MADRID – Spain’s best-known bull-running festival held in the northern city of Pamplona will have to be cancelled for the second year in a row because of the pandemic, the regional head of Navarre said Tuesday (Feb 2).
The San Fermin festival, which is normally held in July and was immortalised in Renest Hemingway’s 1926 novel “The Sun Always Rises”, “won’t be possible” this year, Maria Chivite told an economic forum.
“It is not responsible to create expectations which will be impossible to fulfil,” she added. Contacted by AFP, a spokesman for Pamplona city hall said it is up to the regional government of Navarre to formally cancel the event held each year from July 6-14, but that as of now “that decision has not been taken”.
The festival in honour of the patron saint of Spain’s northern Navarre region – San Fermin – dates back to medieval times and involves religious processions, concerts and all-night partying in addition to the hair-raising daily bull runs that have made it famous.

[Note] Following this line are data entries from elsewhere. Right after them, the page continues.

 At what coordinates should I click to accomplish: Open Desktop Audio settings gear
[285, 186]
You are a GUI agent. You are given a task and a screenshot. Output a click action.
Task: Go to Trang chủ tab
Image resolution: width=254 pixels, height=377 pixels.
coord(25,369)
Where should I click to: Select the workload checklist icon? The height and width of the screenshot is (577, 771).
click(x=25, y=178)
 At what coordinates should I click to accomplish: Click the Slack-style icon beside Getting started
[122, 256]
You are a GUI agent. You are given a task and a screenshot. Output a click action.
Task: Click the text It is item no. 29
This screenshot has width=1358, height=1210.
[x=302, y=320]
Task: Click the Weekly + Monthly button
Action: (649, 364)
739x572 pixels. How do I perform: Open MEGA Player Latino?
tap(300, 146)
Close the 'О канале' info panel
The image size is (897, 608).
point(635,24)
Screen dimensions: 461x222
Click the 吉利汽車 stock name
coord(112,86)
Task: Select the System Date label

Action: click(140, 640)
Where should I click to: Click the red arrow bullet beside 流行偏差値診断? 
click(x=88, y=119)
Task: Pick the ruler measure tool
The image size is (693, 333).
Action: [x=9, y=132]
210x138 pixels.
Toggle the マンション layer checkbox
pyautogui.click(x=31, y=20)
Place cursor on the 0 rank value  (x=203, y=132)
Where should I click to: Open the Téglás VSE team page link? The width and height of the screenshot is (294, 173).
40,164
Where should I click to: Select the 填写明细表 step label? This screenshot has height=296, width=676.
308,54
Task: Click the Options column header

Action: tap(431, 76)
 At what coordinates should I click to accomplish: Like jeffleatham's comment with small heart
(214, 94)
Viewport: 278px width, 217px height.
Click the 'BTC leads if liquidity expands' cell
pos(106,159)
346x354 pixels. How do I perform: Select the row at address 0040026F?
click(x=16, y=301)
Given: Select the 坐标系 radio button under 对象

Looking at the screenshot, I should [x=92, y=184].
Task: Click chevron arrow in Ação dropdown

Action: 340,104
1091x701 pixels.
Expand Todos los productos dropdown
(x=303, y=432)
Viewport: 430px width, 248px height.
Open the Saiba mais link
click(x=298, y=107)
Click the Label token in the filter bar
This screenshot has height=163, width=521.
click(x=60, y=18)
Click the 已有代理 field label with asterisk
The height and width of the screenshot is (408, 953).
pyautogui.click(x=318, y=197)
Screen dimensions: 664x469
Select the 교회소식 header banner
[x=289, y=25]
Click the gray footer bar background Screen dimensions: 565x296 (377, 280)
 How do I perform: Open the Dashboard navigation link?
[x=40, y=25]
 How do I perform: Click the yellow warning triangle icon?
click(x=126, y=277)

The festival draws tourists from around the world and its cancellation will deal another blow to the local economy, especially the hotel and restaurant sector which is already reeling from lockdowns and restrictions imposed to contain the spread of the virus. The last time Pamplona did not celebrate the festival two years in a row was during Spain’s 1936-39 civil war.
Other major Spanish events have already been called off for the second year in a row. Seville has cancelled Easter week processions while the Mediterranean port of Valencia has postponed until the second half of the year the Las Fallas festival usually held in March.
Spain has been hard-hit by the pandemic, recording more than 59,000 deaths from over 2.8 million cases so far.